Could you output only the lines from the one containing "Instruction: Select the Network Adapter icon" through the last line of the data, both included?
-- Data extracts follows --
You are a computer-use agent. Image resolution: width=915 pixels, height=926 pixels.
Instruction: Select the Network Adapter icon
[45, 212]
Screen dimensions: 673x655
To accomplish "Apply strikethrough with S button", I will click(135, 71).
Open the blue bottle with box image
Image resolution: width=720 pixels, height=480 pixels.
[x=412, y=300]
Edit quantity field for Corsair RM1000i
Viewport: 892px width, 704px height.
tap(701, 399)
-- Data extracts concluded --
**Finished exercise**
Instruction: Select the Network Adapter icon
[45, 212]
Screen dimensions: 673x655
To accomplish "Apply strikethrough with S button", I will click(135, 71).
Open the blue bottle with box image
Image resolution: width=720 pixels, height=480 pixels.
[x=412, y=300]
Edit quantity field for Corsair RM1000i
Viewport: 892px width, 704px height.
tap(701, 399)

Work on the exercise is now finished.